A: Al fin conseguí trabajo.

B: Me alegro. ¡Felicitaciones! Y ¿qué tal el nuevo puesto?

A: Bueno…, no es la gran cosa, pero es trabajo. Después de seis meses sin nada, algo es algo.

B: Sí, claro. Hay que conformarse con lo que sea hoy día. ¿Cuánto te van a pagar?

A: 2,500.

B: Pero ese no es el salario mínimo, ¿no?

A: No, no… ¡Ya lo sé! Aunque hoy día hay que agarrar lo que venga.

B: ¿Prestaciones de ley? ¿Aguinaldo, bono 14, vacaciones, seguro de salud?

A: No, ni pensarlo. Ya una sabe cómo te contratan ahora. Se aprovechan. Y menos mal que no me pidieron el culo.

B: ¡Qué mierda todo!, ¿no? ¿Y no se podrá protestar?

A: ¿Adónde? Si ya ni sindicatos hay. Los que quedan son una payasada, una sarta de corruptos acomodados que solo le chupan el culo a las patronales.

B: Sí, es cierto. ¡Qué paliza que nos han dado!, ¿verdad?

A: Por eso hay que quedarse calladita la boca y aceptar lo que sea. A duras penas pude conseguir esto, así que ahora ¡a cuidarlo como un tesoro!

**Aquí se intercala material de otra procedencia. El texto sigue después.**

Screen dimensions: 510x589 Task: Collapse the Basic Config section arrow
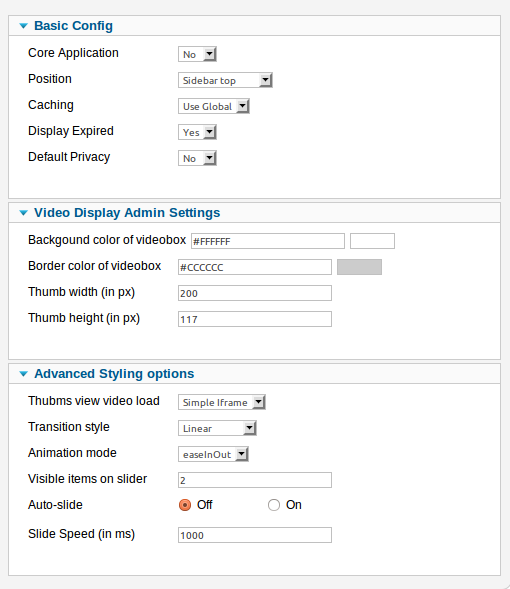pyautogui.click(x=23, y=26)
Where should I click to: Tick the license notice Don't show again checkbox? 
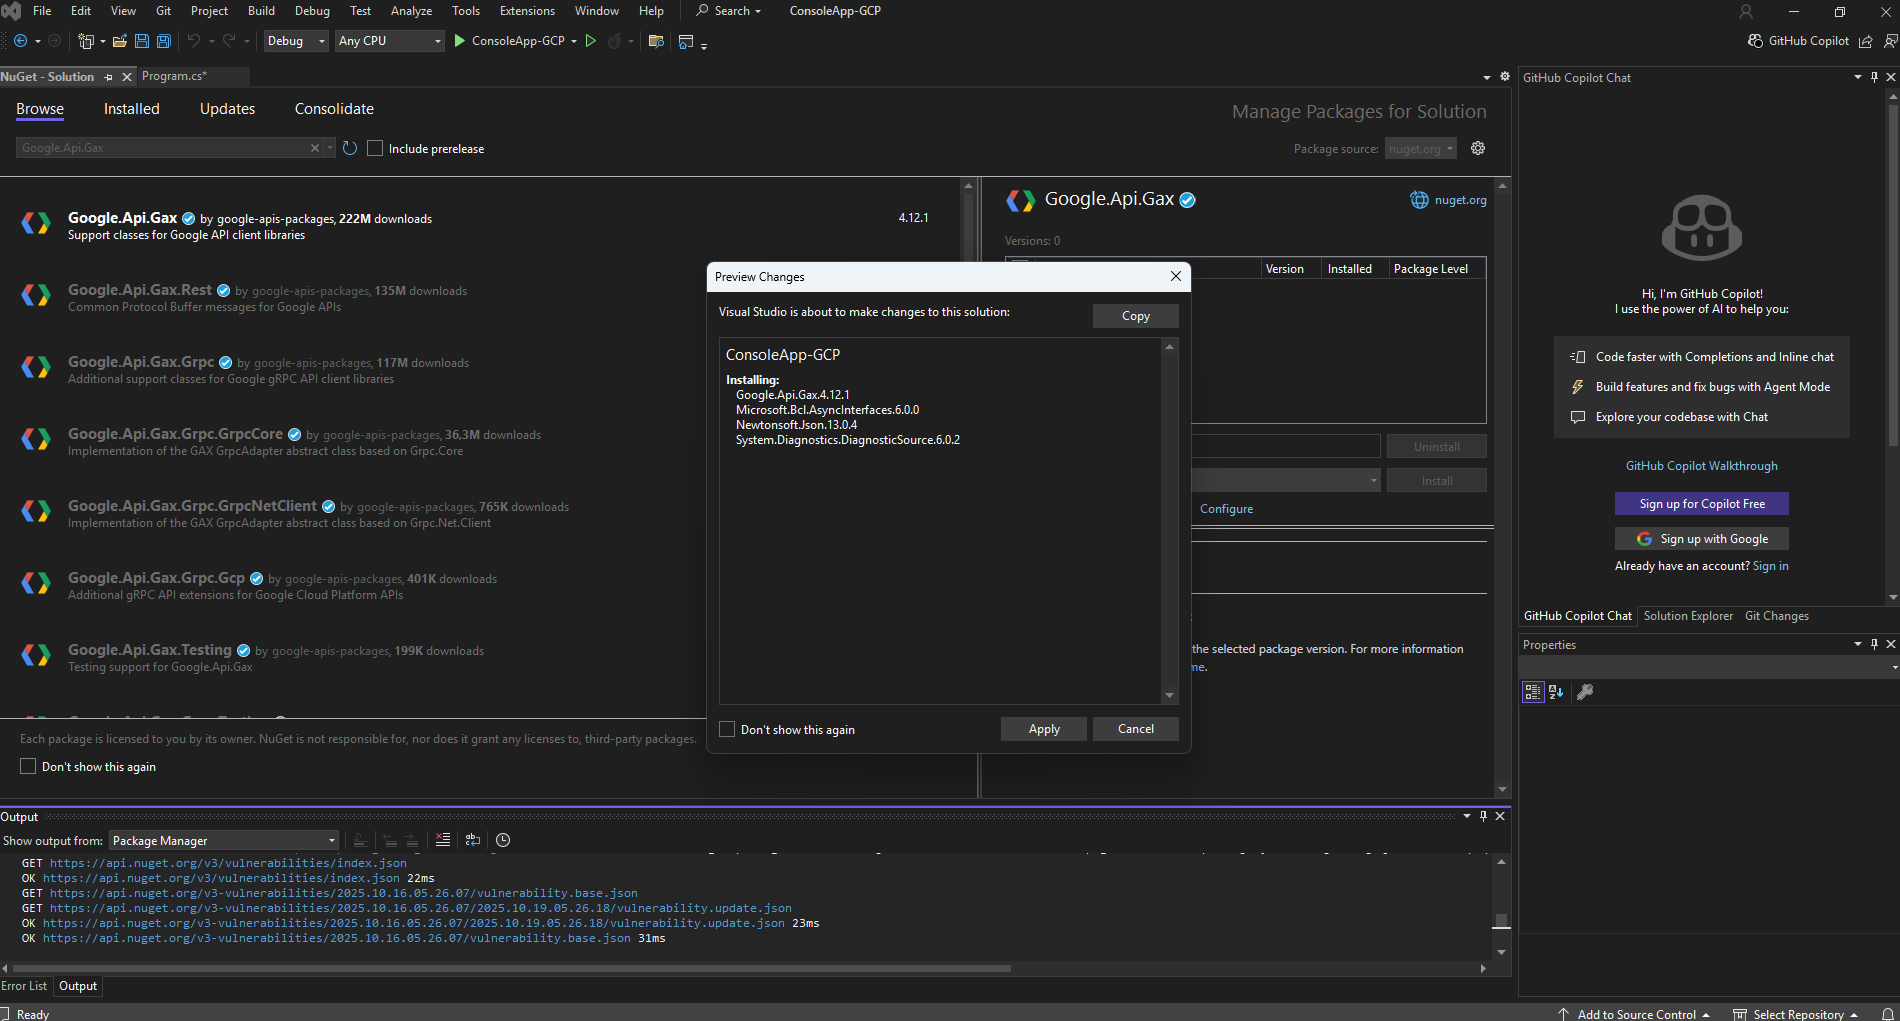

¿Cultura de la resignación, del conformismo? O peor aún: ¿del posibilismo? Ante el golpe a la clase trabajadora mundial, a los empobrecidos, oprimidos de toda laya que somos la inmensa mayoría planetaria, ante los monstruosos ataques que significaron los planteamientos neoliberales de estos años -capitalismo puro y duro, en definitiva- ¿solo nos queda el lamento y esperar que el próximo presidente elegido “democráticamente” sea “progre”? No olvidemos nunca que esos “progresismos” no llevan muy lejos. Y lamentablemente suelen terminar sin que nada haya cambiado de base como transformación estructural real, no gatopardista. Para peor, a veces con sangrientos golpes de Estado al viejo estilo. Manuel Zelaya, en Honduras -poderoso ganadero que encabezó un gobierno tibiamente socialdemócrata- fue removido con una asonada militar cuando osó negociar con Petrocaribe. Álvaro Colom, en Guatemala -muy tibio socialdemócrata- tuvo su advertencia y su conato de golpe de Estado (el caso Rosenberg) cuando igualmente intentó negociar con la petrolera del ALBA. ¿Por qué ahora en Honduras sería distinto lo que haga y le pase a la esposa del derrocado Zelaya, la futura mandataria del país Xiomara Castro? ¿Alcanza un presidente/a electo en los marcos de la democracia formal para cambiar el curso de los acontecimientos? Porque la lucha de clases no se extingue con un mandatario “progre”. ¿Nos conformamos con migajas o podemos (debemos) ir más allá?.